ABOUT THIS TASK:
Return all lines from the listing below in which "element" appears.
━━━━━ RECORDS SUPPLIED
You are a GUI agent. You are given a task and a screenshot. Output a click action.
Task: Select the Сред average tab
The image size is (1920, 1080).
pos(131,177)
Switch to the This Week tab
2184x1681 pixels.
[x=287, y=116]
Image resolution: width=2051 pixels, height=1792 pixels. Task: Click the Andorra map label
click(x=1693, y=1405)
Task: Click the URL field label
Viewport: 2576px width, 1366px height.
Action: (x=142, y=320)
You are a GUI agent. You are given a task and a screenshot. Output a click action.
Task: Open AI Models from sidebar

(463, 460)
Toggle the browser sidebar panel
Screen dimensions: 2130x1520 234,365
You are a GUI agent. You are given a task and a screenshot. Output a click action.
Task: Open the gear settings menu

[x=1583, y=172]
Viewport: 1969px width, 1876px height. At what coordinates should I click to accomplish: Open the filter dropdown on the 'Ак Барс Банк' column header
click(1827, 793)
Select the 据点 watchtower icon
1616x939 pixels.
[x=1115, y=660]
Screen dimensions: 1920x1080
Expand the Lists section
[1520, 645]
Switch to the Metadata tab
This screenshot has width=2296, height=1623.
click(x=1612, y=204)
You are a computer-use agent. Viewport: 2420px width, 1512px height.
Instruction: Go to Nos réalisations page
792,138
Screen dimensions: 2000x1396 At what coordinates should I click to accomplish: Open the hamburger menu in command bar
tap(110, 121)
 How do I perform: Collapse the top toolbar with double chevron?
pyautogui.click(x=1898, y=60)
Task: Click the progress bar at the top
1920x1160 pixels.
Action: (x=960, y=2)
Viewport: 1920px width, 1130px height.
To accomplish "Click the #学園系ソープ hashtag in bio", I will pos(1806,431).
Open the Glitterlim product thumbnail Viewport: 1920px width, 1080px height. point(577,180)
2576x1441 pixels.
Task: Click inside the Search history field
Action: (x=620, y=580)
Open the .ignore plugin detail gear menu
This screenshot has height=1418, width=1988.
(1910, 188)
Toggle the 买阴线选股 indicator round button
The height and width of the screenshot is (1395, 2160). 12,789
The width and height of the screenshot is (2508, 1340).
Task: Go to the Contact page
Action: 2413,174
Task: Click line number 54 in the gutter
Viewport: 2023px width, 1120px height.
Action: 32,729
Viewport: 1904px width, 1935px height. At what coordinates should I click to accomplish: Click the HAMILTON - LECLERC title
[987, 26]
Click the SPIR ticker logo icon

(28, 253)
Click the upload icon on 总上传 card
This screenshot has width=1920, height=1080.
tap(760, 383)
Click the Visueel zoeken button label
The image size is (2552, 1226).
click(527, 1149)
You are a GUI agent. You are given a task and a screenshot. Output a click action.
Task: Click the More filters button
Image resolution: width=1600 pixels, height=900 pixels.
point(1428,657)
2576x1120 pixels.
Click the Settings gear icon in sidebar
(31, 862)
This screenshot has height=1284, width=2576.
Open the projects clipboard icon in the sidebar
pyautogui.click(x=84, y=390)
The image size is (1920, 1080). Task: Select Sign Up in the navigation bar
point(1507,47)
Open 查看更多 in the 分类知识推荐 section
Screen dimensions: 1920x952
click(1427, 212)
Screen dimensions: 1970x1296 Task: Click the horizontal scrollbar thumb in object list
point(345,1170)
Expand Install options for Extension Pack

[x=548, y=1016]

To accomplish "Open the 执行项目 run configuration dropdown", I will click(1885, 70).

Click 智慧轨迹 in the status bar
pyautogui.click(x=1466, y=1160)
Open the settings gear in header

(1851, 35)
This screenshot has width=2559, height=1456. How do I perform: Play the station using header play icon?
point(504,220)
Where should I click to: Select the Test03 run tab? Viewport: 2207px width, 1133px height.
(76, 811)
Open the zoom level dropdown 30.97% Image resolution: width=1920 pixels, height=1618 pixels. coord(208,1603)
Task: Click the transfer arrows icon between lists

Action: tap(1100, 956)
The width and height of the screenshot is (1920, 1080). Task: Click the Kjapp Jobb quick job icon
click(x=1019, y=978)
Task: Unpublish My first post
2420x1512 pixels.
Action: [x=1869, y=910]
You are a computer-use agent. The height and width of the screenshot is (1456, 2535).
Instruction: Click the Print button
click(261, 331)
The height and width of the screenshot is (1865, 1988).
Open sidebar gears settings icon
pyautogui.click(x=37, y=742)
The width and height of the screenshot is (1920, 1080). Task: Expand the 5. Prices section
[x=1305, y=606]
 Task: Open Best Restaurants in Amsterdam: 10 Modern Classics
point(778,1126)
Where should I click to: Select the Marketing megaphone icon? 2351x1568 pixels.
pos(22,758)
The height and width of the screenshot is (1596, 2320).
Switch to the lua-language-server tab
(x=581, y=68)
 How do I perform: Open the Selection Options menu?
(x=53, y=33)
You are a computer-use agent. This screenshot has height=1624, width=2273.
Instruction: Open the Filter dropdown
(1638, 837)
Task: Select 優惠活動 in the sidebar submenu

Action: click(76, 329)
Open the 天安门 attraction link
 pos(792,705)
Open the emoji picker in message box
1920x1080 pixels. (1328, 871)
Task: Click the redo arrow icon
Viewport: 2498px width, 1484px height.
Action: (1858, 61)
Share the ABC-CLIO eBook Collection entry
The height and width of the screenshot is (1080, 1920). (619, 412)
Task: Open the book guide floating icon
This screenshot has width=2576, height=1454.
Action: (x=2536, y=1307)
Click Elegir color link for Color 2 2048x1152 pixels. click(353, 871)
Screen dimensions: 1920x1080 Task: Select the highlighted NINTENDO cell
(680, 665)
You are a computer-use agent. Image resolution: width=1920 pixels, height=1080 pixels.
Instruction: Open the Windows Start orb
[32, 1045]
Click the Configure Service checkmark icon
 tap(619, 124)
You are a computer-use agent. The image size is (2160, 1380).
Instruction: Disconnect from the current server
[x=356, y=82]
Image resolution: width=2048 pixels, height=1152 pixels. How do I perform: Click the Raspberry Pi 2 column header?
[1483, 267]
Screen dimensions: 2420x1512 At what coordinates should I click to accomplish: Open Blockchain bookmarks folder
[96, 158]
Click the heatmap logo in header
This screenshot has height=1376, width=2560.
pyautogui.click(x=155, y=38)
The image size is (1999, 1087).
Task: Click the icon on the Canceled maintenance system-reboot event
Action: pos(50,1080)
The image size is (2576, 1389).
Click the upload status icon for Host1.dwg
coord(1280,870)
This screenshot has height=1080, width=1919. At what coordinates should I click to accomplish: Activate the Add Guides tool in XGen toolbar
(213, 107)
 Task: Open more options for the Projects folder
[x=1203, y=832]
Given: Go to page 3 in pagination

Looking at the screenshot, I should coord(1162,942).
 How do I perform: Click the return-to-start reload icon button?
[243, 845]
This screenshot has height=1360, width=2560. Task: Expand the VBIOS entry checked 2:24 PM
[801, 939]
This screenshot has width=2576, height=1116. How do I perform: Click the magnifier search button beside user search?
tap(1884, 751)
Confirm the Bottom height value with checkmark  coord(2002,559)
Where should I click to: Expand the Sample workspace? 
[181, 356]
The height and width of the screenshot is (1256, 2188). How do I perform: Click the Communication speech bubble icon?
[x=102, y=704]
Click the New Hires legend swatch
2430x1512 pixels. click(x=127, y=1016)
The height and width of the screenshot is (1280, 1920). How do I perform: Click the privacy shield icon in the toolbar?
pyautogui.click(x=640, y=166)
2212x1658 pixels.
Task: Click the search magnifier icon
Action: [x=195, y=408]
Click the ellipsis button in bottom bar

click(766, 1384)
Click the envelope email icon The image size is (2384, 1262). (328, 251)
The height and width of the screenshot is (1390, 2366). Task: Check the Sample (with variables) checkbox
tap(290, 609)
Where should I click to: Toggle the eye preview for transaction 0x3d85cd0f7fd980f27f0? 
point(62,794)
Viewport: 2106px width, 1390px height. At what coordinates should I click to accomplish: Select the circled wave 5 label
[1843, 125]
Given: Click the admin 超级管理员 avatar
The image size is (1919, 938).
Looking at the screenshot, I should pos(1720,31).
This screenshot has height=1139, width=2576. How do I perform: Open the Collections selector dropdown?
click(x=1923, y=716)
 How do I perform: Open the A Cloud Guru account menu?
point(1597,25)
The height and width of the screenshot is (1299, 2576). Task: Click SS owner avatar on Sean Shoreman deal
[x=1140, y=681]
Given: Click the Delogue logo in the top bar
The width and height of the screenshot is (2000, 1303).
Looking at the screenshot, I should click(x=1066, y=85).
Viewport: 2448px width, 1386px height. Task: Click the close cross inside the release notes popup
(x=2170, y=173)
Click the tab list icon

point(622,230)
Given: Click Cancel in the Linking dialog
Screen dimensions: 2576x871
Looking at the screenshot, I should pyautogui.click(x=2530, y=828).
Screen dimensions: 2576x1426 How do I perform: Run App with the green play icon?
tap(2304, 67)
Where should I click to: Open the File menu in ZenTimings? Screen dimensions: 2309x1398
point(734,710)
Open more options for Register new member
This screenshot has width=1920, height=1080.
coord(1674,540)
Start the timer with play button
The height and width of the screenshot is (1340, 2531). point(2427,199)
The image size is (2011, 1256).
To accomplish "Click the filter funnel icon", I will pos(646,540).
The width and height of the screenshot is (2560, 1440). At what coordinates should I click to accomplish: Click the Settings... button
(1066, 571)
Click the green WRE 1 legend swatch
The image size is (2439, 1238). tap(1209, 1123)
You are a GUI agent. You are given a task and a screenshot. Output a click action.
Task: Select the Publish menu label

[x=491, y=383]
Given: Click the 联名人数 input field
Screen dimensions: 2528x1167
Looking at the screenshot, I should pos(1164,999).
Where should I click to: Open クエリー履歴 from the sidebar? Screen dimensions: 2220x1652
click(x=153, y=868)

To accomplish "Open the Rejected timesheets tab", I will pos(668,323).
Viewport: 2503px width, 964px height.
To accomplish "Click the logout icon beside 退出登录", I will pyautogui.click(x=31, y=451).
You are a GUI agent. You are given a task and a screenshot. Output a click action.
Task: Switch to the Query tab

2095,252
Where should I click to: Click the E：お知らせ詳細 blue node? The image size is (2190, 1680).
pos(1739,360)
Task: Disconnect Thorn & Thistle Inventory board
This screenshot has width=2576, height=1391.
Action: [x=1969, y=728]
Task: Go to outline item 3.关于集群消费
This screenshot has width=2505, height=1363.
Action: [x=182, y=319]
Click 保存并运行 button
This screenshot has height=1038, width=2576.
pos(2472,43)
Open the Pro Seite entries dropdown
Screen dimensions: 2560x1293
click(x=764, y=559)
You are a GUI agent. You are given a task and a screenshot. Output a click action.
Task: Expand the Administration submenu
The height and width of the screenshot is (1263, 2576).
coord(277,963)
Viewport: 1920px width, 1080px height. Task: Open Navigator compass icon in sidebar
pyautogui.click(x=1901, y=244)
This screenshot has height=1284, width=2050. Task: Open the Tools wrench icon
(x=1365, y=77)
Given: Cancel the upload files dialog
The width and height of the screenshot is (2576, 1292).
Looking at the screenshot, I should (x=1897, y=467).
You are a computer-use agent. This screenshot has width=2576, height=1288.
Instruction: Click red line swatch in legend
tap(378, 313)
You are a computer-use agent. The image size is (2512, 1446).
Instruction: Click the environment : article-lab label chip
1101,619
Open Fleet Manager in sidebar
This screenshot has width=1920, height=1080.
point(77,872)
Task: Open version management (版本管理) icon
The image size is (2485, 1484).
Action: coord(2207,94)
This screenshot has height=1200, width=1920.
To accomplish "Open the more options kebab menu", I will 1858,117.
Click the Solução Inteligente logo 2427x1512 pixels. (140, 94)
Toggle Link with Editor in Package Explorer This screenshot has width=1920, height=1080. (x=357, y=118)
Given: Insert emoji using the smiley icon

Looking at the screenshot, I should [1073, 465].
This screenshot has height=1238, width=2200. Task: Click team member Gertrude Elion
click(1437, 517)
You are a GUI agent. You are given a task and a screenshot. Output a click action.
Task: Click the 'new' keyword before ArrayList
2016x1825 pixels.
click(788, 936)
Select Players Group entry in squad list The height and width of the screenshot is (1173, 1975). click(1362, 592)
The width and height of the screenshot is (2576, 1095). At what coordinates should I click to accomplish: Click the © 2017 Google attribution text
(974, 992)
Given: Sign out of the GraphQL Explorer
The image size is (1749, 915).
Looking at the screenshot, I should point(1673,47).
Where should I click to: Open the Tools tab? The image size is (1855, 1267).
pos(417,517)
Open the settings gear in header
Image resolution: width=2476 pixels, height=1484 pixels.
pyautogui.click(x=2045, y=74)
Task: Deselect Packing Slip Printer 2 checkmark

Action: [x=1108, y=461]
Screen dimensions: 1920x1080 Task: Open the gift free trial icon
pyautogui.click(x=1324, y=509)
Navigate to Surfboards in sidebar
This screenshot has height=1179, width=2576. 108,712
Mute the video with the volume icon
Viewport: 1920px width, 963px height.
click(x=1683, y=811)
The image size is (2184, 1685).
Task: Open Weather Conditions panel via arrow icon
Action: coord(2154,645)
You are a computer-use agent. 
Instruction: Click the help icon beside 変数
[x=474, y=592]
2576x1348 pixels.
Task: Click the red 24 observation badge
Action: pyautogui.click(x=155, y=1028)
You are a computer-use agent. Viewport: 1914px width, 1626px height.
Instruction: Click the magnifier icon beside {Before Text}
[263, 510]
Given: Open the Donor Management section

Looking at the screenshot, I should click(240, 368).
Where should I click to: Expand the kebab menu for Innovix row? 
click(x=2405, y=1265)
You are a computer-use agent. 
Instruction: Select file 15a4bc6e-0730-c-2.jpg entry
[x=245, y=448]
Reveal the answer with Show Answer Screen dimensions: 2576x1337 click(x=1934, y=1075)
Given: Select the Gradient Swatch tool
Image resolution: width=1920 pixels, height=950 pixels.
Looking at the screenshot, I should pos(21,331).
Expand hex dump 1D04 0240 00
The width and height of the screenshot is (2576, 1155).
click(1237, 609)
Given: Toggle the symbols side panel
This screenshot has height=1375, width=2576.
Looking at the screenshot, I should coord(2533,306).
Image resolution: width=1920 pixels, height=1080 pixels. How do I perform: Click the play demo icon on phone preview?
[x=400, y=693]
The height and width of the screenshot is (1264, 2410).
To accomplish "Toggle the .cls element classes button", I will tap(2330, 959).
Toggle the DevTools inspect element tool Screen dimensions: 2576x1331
━━━━━━━━━━
EXERCISE ANSWER:
To accomplish "Toggle the .cls element classes button", I will tap(2330, 959).
Toggle the DevTools inspect element tool Screen dimensions: 2576x1331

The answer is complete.